Expertise as Prerequisite, Not Product

The TPACK framework—Technological, Pedagogical, and Content Knowledge—has long been the theoretical gold standard for technology integration in education. The idea is elegant: effective teaching with technology requires the intersection of knowing your subject, knowing how to teach it, and knowing which tools can enhance both. In practice, however, the “T” in TPACK has always been held hostage by software companies fundamentally disconnected from classroom realities.

This is the primary thorn blocking meaningful technology adoption: technology divorced from curriculum is useless. Teachers don’t need another tool; they need tools that integrate seamlessly with what they’re already required to teach. Software companies understand this, which is why they don’t just sell platforms—they sell entire curriculum packages. The problem is that not all curriculums are equal, and districts have repeatedly abdicated proven approaches in favor of flashy, technology-forward alternatives.

Look at iReady. My daughter’s school uses it. I’ve heard endless complaints about both the curriculum and the platform—the rigid pacing, the soul-crushing adaptive exercises, the disconnect between what the program demands and what students actually need. But here’s the uncomfortable question: even if I were the most technologically proficient teacher in my building, what could I actually do differently? The answer is: not much. When curriculum is locked inside a proprietary platform, teacher expertise becomes irrelevant. You deliver what the software dictates.

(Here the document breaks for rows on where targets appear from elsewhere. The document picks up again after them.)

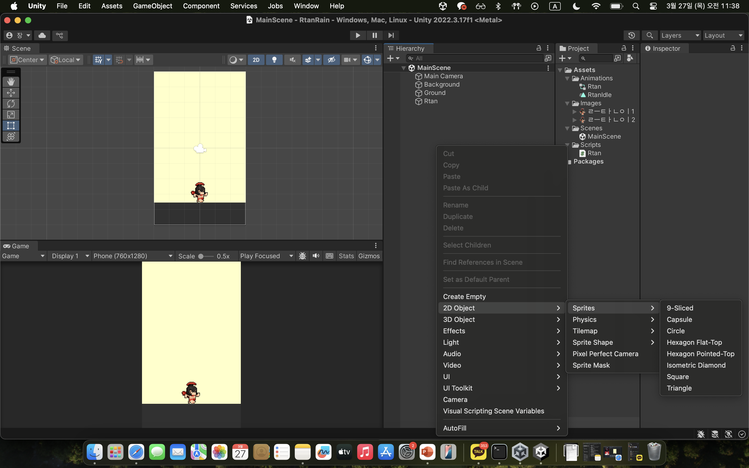Click the Gizmos button in Game view

click(369, 256)
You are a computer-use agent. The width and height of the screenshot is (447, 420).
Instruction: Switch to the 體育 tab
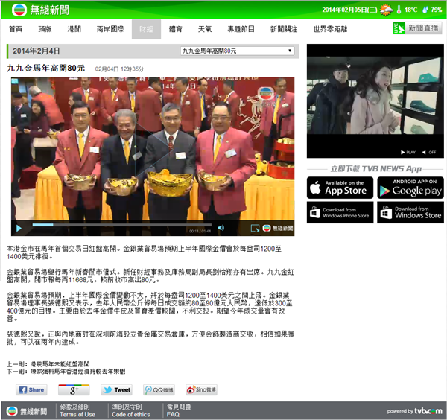pos(176,29)
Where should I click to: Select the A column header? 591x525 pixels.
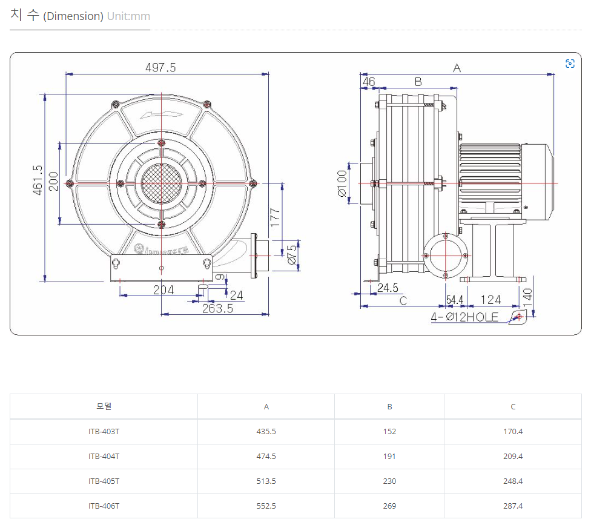[266, 406]
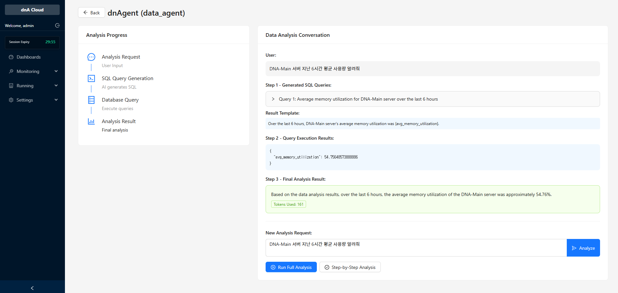Click the New Analysis Request text field
The height and width of the screenshot is (293, 618).
[416, 248]
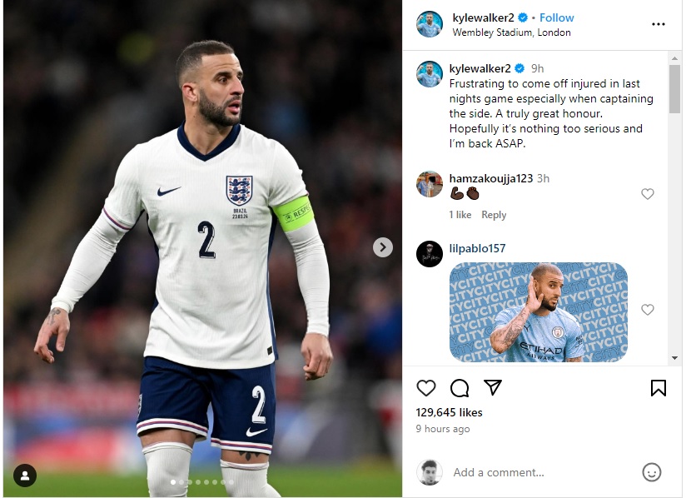This screenshot has width=686, height=498.
Task: Open Wembley Stadium, London location link
Action: click(x=511, y=32)
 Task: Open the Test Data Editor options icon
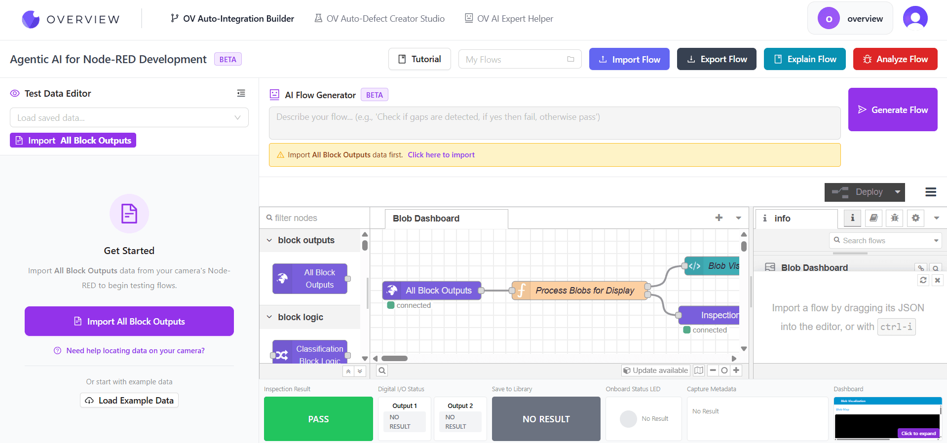(x=241, y=93)
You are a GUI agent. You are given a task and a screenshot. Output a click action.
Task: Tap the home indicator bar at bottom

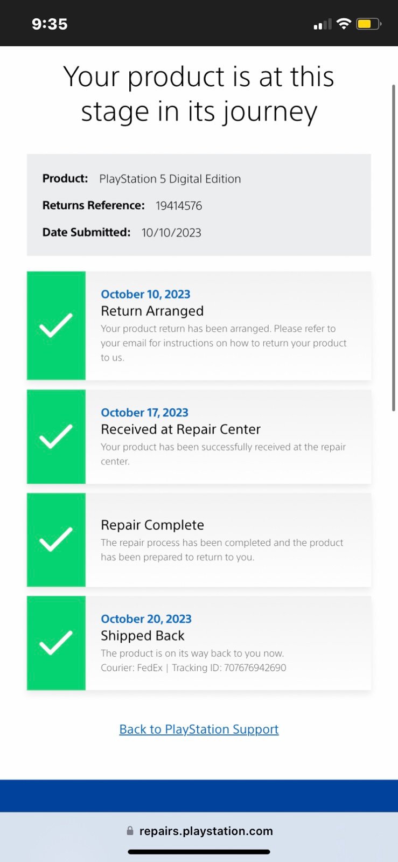[x=199, y=852]
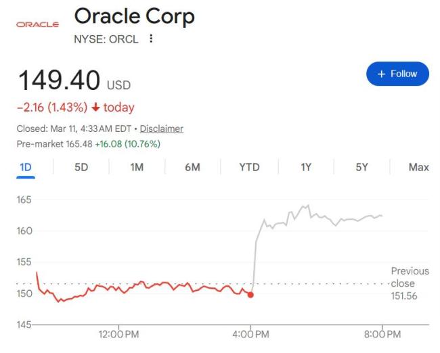Viewport: 440px width, 353px height.
Task: Select the YTD chart tab
Action: click(x=249, y=167)
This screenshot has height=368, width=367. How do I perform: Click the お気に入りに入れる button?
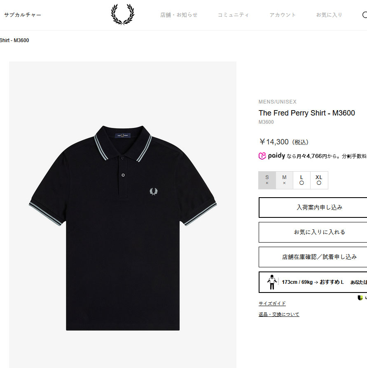click(x=313, y=232)

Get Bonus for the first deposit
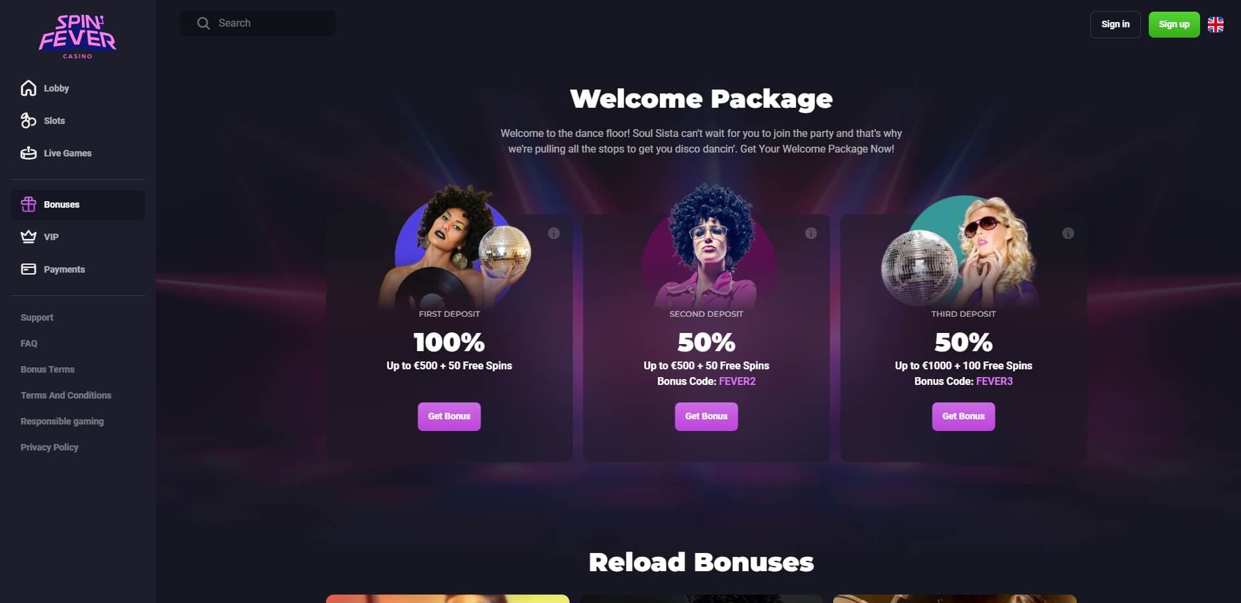(x=449, y=417)
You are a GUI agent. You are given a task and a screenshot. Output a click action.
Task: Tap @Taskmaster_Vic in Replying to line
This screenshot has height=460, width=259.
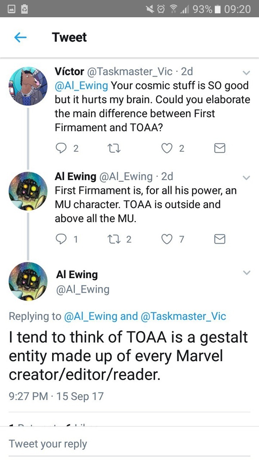pos(183,316)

This is where AI represents a genuine departure—but only for those willing to go deeper. AI gives us the tools to design curriculum enhancements based on our individual content knowledge and pedagogical expertise. A teacher who deeply understands their subject can use AI to generate differentiated materials, create assessments aligned to specific learning objectives, and build resources that respond to the actual students in front of them rather than some algorithmic average.

But you cannot develop this capability from a ChatGPT window. The chat interface is a shallow entry point—useful for brainstorming, perhaps, but fundamentally limited for serious curriculum work. It’s not to say it’s impossible, but it’s highly inefficient. Genuine technological expertise in AI requires diving into file systems, understanding context windows, learning prompt engineering, and developing new methods of organizing information. It means learning to code (even if it’s just reading it). It means treating AI as a development environment, not a magic answer box. The teachers who will actually leverage AI effectively are the ones willing to move past the surface and build real technical fluency—and as I’ve already noted, our current system provides zero incentive, and often roadblocks, to do so.

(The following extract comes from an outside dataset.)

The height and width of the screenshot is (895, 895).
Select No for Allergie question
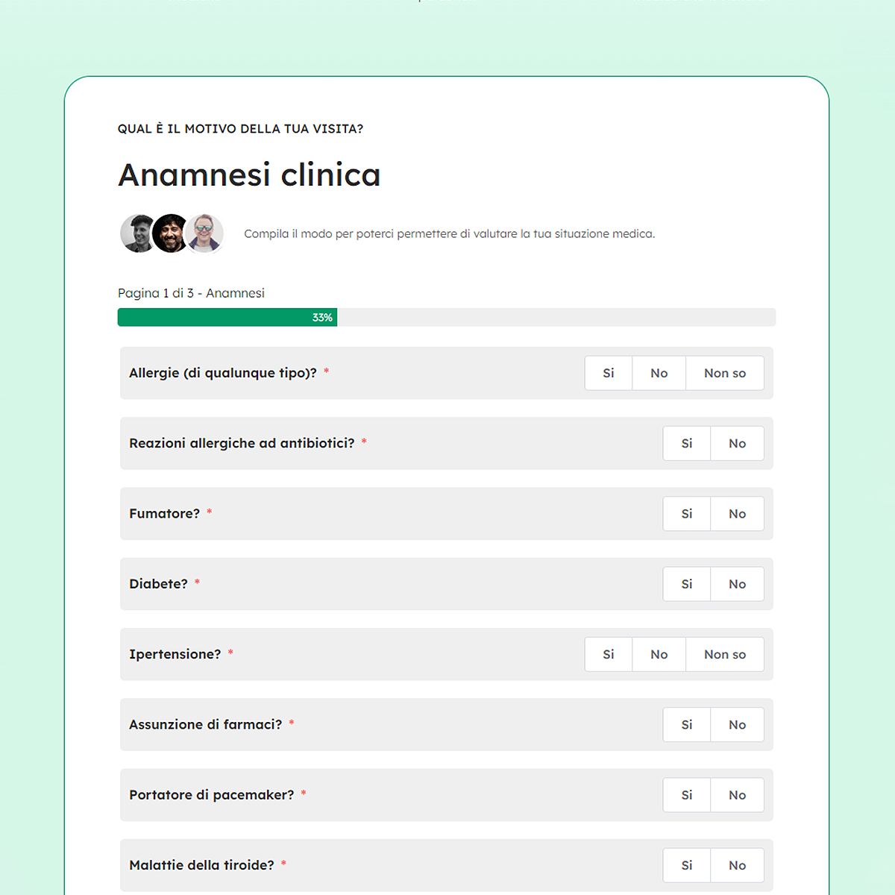(x=659, y=373)
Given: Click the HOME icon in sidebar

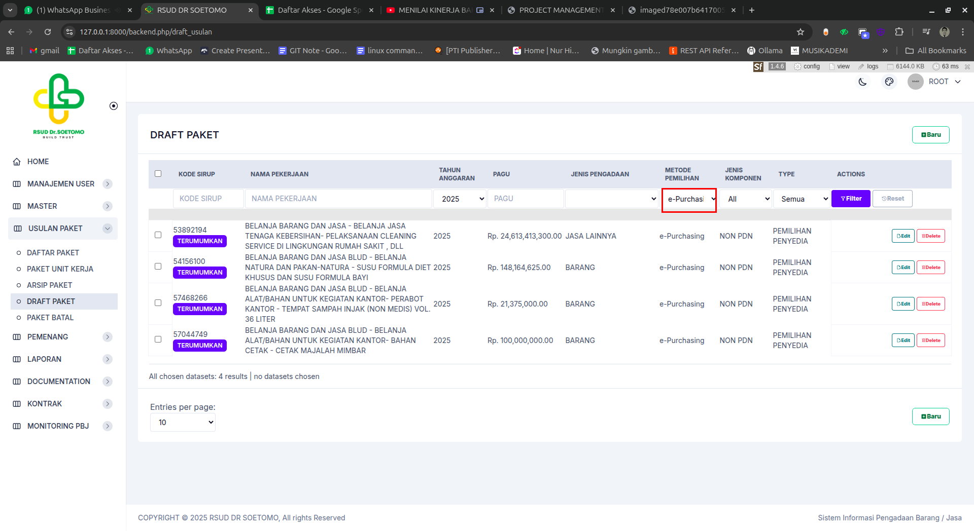Looking at the screenshot, I should click(x=17, y=162).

A Better Vision for AI in Education

I’m not against AI integration—but I believe children must develop certain mastery elements of learning before AI can serve them rather than diminish them. AI tools should be used to enhance the classroom and empower teachers, not to bypass the cognitive development that is education’s core purpose.

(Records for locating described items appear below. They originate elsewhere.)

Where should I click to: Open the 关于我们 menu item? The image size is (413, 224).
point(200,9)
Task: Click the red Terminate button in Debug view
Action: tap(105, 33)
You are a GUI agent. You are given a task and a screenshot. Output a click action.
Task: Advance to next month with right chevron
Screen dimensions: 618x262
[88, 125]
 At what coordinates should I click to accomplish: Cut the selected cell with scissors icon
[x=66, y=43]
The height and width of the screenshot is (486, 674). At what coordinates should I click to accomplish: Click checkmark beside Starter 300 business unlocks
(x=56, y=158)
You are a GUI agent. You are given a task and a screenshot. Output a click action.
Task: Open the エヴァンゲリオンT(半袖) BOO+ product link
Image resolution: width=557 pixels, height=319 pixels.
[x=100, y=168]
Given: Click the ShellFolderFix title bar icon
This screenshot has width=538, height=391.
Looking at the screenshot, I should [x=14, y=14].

The true power of AI in education lies in granting specific, unique tools to fit niche situations—customizing materials for a variety of learners, generating practice problems, providing teachers with administrative support. But these applications work in service of human expertise and judgment, not as replacements for them.

Conclusion

The NEA article’s examples reveal a troubling pattern: AI is being integrated into classrooms without sufficient attention to whether it enhances or undermines genuine learning. Before we ask students to use AI, we must first ensure they have the foundational skills and critical thinking abilities to use it effectively. Otherwise, we’re not preparing students for an AI-augmented future—we’re teaching them to be dependent on tools they don’t understand and cannot evaluate.